▶ [DATA FOR PROCESSING]
************
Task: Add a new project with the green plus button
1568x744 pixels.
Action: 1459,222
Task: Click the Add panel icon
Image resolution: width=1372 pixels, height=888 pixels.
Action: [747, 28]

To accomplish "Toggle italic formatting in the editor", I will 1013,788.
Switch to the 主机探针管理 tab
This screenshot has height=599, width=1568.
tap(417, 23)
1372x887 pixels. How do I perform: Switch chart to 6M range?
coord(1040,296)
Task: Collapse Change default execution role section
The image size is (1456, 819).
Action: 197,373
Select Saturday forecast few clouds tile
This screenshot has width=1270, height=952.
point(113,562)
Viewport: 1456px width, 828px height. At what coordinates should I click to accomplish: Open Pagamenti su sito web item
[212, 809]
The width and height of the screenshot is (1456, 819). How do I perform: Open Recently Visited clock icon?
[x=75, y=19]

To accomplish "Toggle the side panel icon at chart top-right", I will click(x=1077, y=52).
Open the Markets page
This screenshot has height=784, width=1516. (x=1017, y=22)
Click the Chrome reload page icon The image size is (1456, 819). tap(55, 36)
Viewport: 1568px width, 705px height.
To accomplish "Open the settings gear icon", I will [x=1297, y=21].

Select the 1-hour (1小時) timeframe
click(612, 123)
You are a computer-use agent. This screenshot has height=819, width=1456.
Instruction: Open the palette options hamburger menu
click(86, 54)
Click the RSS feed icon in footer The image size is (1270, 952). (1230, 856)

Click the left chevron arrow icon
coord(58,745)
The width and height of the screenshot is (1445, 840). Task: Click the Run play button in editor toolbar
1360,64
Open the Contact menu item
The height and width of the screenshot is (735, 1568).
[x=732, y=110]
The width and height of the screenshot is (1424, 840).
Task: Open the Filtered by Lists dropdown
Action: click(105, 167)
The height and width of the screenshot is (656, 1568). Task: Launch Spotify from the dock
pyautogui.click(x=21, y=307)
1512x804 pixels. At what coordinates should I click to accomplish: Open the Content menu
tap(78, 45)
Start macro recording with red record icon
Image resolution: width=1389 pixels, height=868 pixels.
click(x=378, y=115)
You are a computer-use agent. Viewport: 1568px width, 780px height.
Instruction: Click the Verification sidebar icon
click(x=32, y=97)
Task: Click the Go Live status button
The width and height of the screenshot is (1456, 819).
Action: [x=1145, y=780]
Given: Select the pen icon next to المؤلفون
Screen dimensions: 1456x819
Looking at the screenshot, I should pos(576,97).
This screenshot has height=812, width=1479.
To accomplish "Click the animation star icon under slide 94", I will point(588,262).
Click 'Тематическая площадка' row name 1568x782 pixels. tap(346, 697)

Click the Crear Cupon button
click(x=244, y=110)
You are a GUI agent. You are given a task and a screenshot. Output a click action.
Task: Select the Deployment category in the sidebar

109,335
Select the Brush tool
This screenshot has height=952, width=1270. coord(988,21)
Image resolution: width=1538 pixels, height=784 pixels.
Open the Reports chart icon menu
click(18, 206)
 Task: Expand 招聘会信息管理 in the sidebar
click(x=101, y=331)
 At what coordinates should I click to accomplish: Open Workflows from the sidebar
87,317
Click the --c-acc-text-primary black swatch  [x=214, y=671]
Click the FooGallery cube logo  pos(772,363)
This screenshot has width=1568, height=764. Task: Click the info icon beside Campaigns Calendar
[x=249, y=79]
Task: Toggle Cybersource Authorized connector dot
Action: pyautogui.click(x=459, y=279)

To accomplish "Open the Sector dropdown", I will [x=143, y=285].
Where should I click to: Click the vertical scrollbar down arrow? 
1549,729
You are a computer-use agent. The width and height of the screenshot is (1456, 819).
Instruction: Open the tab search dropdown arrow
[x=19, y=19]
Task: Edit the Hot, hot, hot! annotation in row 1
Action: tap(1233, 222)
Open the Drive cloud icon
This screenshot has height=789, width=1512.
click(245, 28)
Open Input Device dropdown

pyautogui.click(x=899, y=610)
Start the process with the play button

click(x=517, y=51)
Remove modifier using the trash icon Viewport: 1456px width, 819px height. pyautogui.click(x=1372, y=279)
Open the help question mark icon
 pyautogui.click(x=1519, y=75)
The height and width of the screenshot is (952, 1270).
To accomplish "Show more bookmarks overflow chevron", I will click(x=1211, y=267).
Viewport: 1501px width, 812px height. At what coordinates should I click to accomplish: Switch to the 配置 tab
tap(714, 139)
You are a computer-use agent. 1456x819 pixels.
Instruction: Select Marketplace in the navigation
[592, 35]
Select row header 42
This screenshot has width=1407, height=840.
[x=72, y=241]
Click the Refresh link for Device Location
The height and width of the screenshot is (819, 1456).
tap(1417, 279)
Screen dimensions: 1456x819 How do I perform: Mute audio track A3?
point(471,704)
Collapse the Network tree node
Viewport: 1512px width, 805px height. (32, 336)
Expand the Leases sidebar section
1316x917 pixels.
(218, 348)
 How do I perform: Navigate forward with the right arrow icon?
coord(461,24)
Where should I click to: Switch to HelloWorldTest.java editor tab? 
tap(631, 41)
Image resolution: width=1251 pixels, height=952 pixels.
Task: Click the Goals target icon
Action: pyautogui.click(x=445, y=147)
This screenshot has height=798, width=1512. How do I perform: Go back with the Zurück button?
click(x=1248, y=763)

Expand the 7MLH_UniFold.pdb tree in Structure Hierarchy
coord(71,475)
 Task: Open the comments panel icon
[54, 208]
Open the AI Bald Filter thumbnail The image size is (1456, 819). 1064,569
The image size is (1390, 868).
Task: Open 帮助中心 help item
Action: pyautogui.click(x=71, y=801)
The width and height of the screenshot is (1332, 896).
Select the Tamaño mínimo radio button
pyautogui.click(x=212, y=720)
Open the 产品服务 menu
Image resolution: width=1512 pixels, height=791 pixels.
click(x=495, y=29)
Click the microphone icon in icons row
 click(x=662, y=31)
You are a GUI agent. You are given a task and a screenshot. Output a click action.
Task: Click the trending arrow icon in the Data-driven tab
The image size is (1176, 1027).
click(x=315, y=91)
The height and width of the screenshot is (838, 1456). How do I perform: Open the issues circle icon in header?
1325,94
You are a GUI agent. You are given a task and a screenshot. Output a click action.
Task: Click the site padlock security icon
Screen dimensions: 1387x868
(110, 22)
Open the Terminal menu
************
▶ [YOUR OBJECTIVE] Of the entries above, repeat exactly the lines from the line with "Click the FooGallery" through the line with "You are a computer-use agent. The", both of them included.

▶ [ANSWER BOX]
Click the FooGallery cube logo  pos(772,363)
This screenshot has width=1568, height=764. Task: Click the info icon beside Campaigns Calendar
[x=249, y=79]
Task: Toggle Cybersource Authorized connector dot
Action: pyautogui.click(x=459, y=279)

To accomplish "Open the Sector dropdown", I will [x=143, y=285].
Where should I click to: Click the vertical scrollbar down arrow? 
1549,729
You are a computer-use agent. The width and height of the screenshot is (1456, 819).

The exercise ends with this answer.